Wednesday, April 9, 2008

Pensamento do Dia

É legítimo afirmar que a desadaptação é o motor do crescimento. Se num dado momento de ontogénese uma estrutura em equilíbrio não é utilizada, se o sujeito permanece adaptado ao nível já adquirido, isso significa, ipso-facto, a paragem do crescimento.

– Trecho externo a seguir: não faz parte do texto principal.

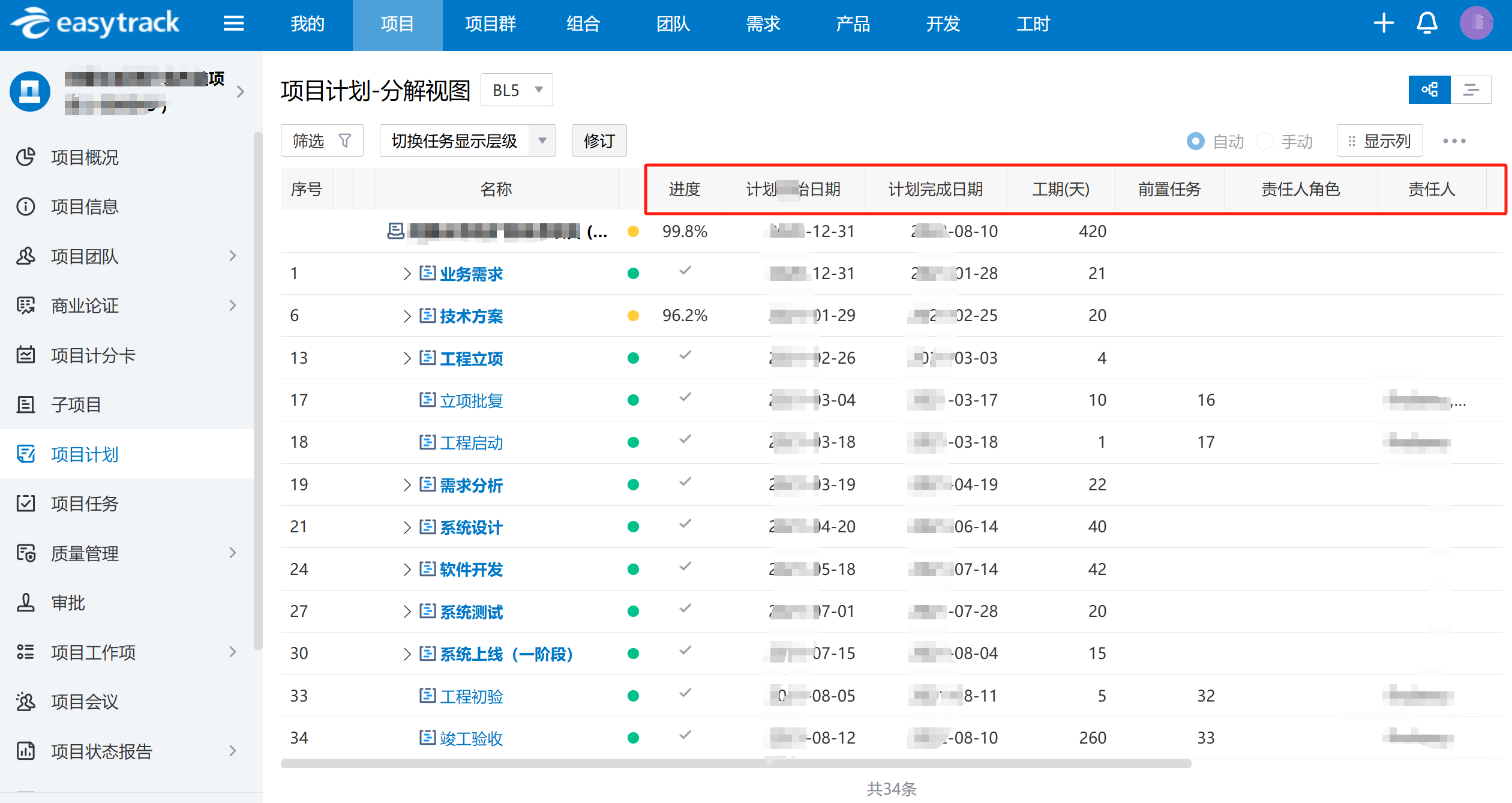
Task: Switch to tree breakdown view icon
Action: pyautogui.click(x=1429, y=90)
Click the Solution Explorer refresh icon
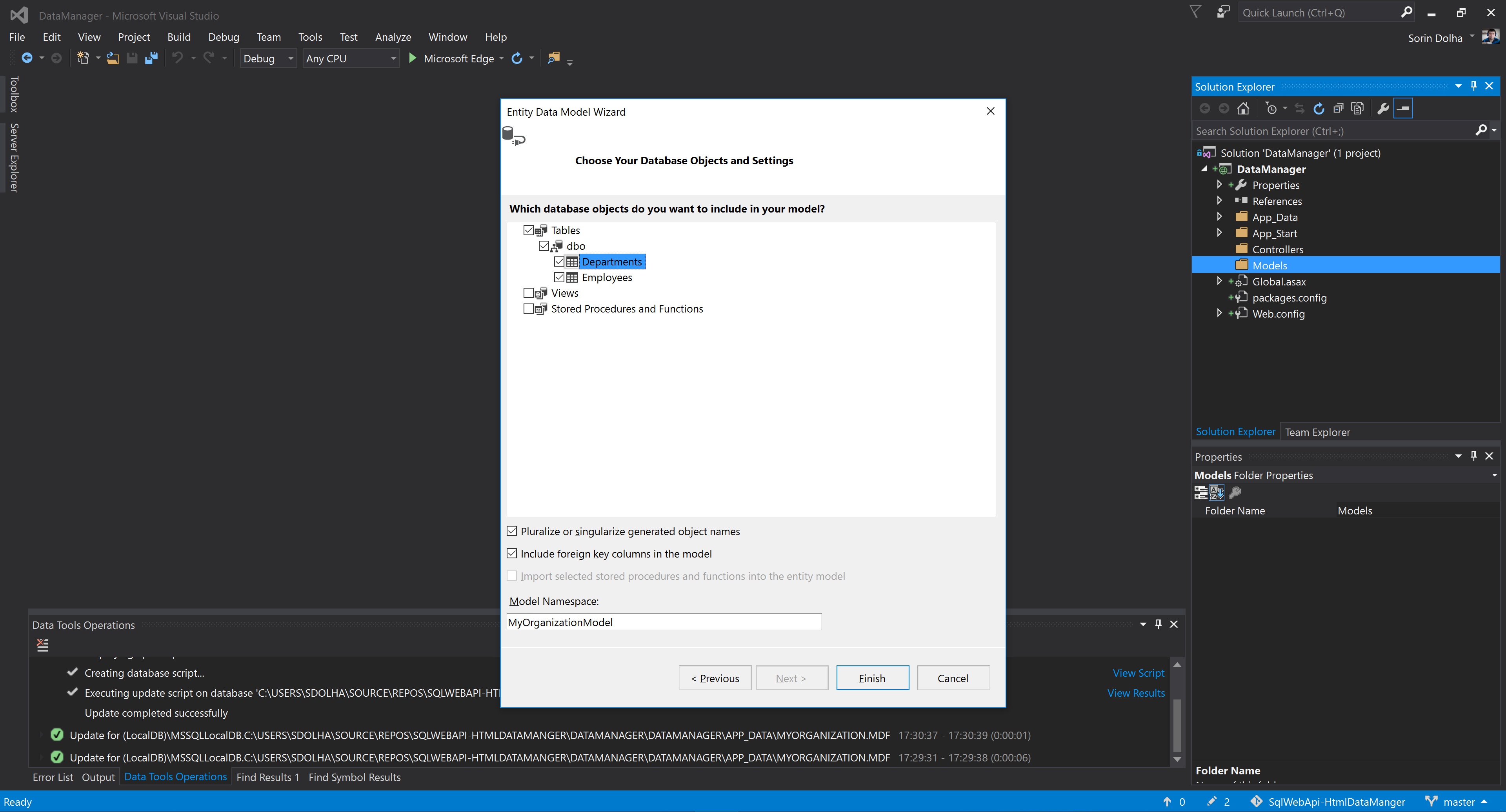This screenshot has height=812, width=1506. [1319, 108]
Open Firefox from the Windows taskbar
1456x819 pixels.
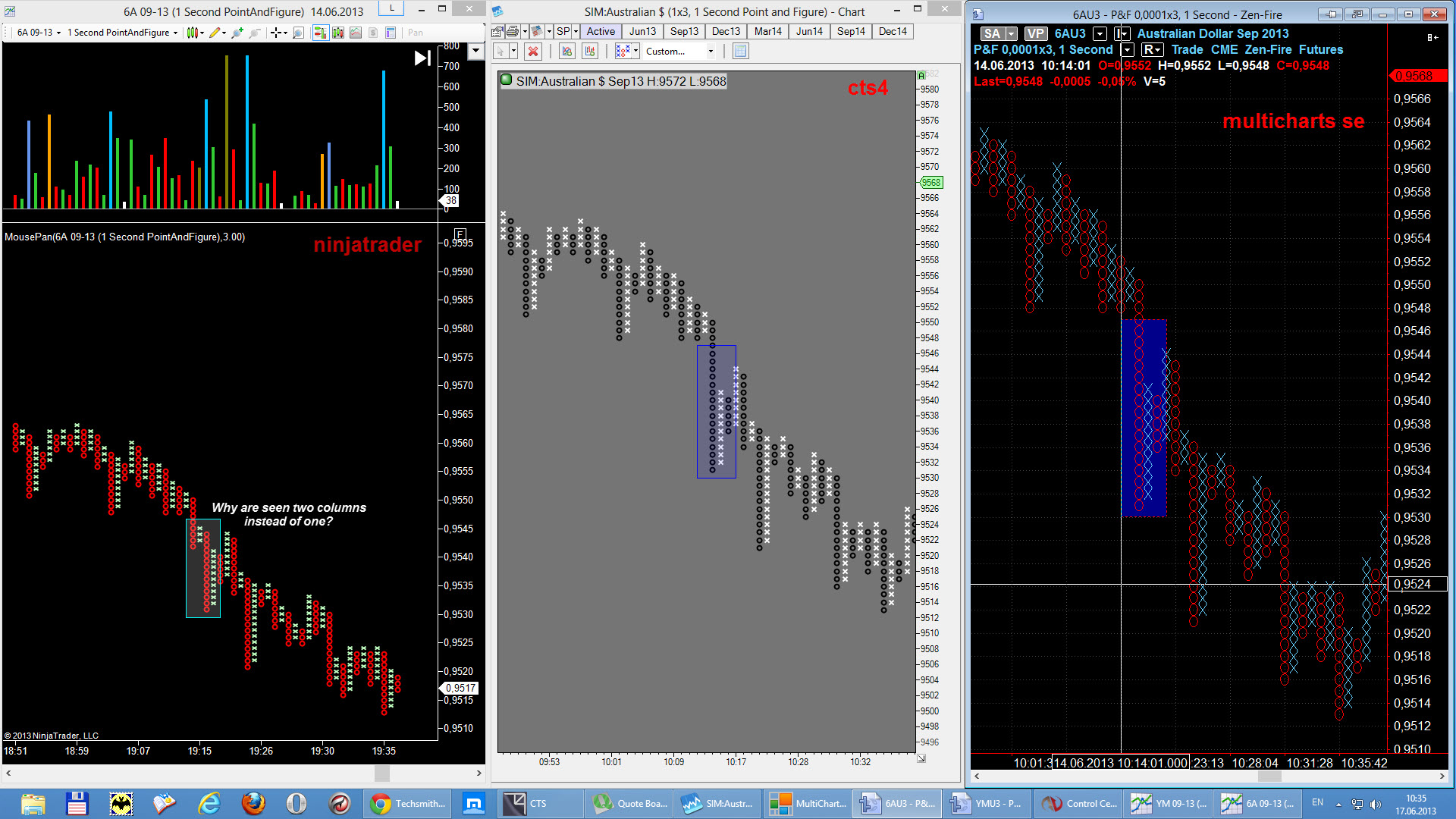point(253,803)
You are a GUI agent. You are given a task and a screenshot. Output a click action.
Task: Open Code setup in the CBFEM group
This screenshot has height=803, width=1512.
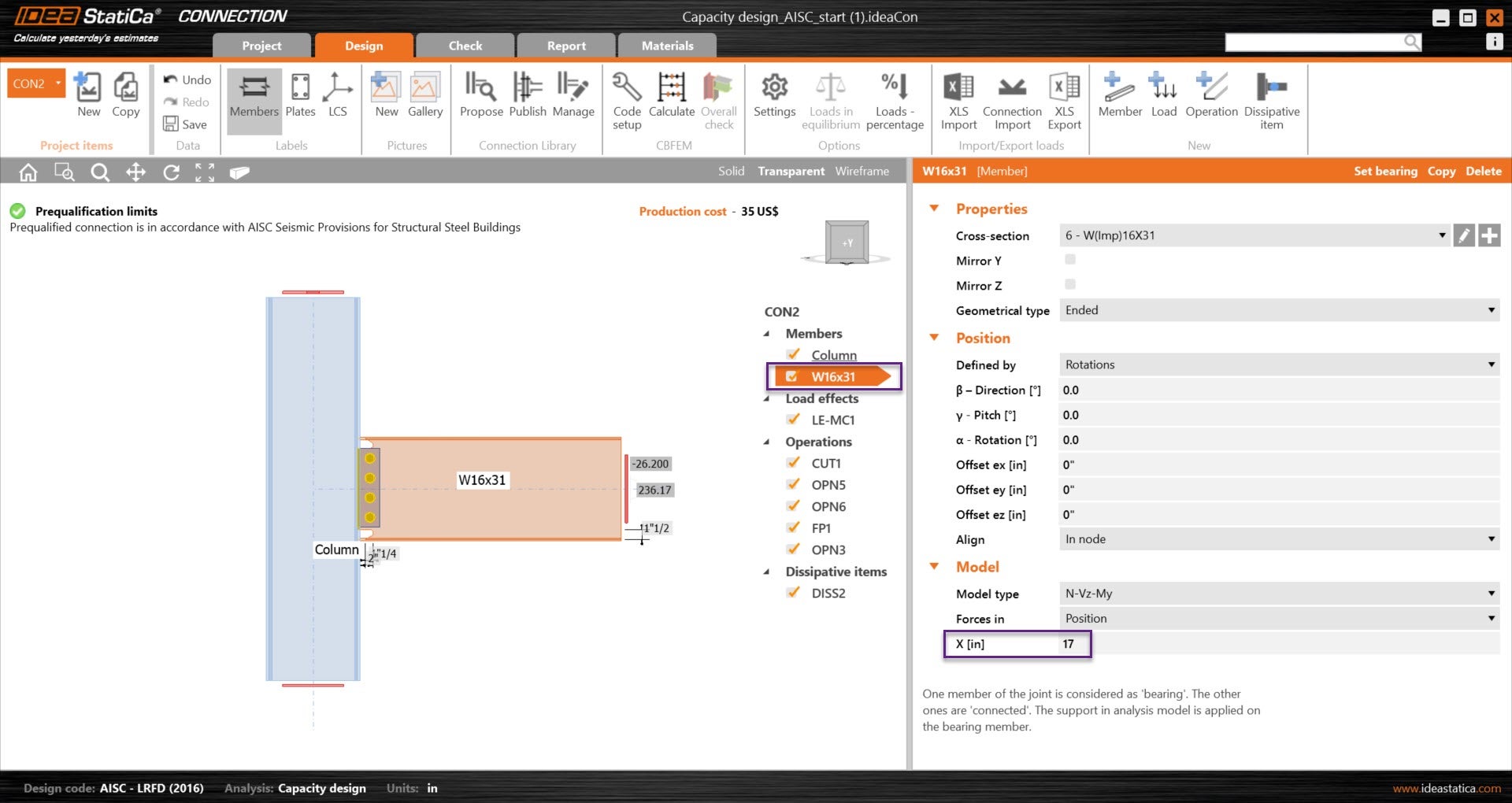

A psicogénese, evolução de diferenciação-organização, caracteriza-se por uma série de “escalões de equilíbrio” (modos de funcionamento organizado) e de transformações, que tomam o aspecto de crises. Daí a alternância entre os sistemas de comportamento adaptados e as fases em que são predominantes as características inadaptadas. Isto é vulgar, desejável e necessário. Mas as armadilhas, os desvios, os riscos à trajectória são numerosos. Tanto maiores quanto mais vulnerável for o indivíduo. Os elementos provisoriamente desligados podem ficar relativamente isolados, ou apenas conseguirem aglomerar-se num subconjunto mal encadeado, naquilo que, por outras vias, se reconstrói. Algumas destas condutas inadaptadas que surgem em períodos de crise, podem fixar-se, cada vez mais privadas do seu sentido aparente, uma vez que tentam obter benefícios ignorados pelo próprio sujeito, mas bem reais. Finalmente, pode operar-se a reorganização de modo prejudicial, a duplo nível. Por um lado, o equilíbrio assim estabelecido pode ser mantidoà custa da absorção de grande parte da energia disponível (cuja ruptura gera catástrofes). Isto significa que o sujeito refugia-se numa esfera de actividades adaptadas, é certo, mas limitadas. Por outro lado, o sistema de comportamentos pessoais pode em si mesmo englobar condutas inadaptadas em relação às “regras do jogo” que vigoram, e estas condutas podem ser quase indestrutíveis, por indispensáveis à manutenção da coerência pessoal que o sujeito se esforça por preservar. Observa-se, em casos deste género, a inutilidade de um sistema penal que supõe poder impedir, pelo manejo de meras punições, a reprodução daquelas condutas cuja condenação foi juridicamente codificada; um sistema penal que, além do mais, ignora que a própria punição pode ser procurada, a título de verificação da coerência do sistema.